[Bell Historians] Books. was Half-pull Ringing

David Bryant davidbryant at oA9kGJty8vWMo5XPv8ybeyZbumRYkvYkR053uuBwrIedNfqB9ZfjVVUbdaP6NWQlVAKw5CnkLFR7A_x49YkoEdw.yahoo.invalid
Fri Nov 16 18:30:58 GMT 2007

“Thank goodness that I and many others believe that the written word and 
books will never be dead. And not just because Sue and Margaret C. are 
librarians. I'm even more convinced that books will live on after 
having had a recent tour of The Bodleian library.”

Books are far superior to electronic publication, even in the realm of
something like bell history. If you succeed in getting a book published
that’s an achievement and an end-point. A website is never finished! I’ve
written a fair few websites in the past, but have largely lost interest
these days. Apart from the one at work, which I wrote a lot of and still
have a fair amount of input into, I haven’t done any website for quite a

“Paper manufacturing may well be an environmental nightmare in some 
respects, but then so is the manufacture of computers and the generation 
of electricity. There is far more toxic waste created from the 
manufucture of computers than pulp.”


You also tend not to throw away all your books after five years! This is the
accepted lifespan of a computer.

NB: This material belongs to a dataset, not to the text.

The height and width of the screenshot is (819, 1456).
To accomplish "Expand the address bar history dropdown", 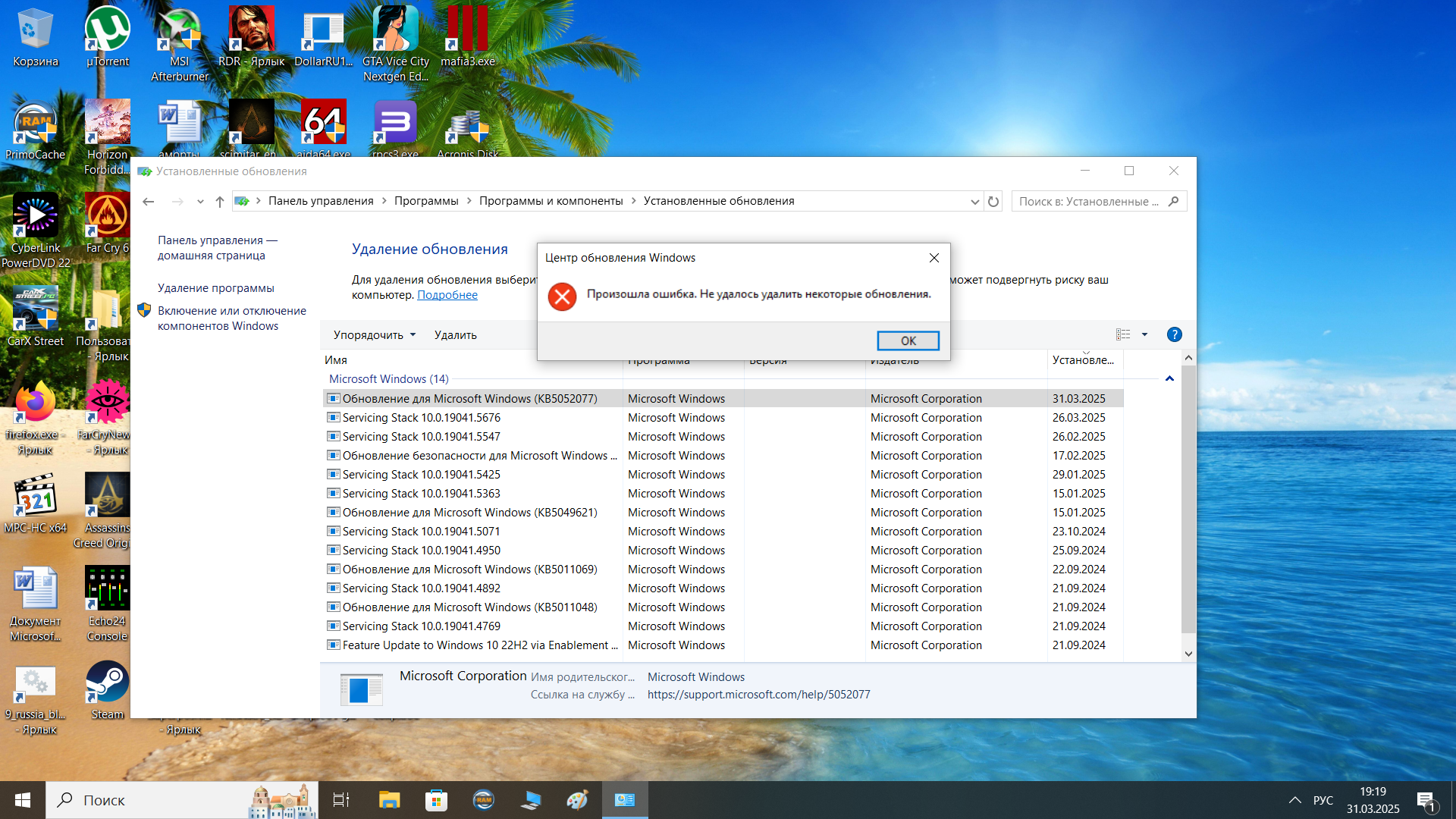I will coord(974,202).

I’m responsible for IT at an environmental
charity and try to avoid them going in the skip, but computers have now
become such a commonplace consumer item that it’s difficult to even give
them away. CRT monitors, in particular, are wanted by nobody.


One of the greatest risks with electronic data is its longevity, or lack of
it. A book will still be readable in 100 years time, but will electronic
data? Probably not. Even if the storage media is still readable, the
software (and hardware which it runs on) will be almost impossible to
obtain. We’ve recently replaced our main membership database at work. It was
written in Access 97. Access 97 databases won’t work in newer versions of
Access, and Access 97 won’t run properly on Windows XP. I was into the
realms of virtual machines the like to keep it working at all, and this is
something only 10 years old.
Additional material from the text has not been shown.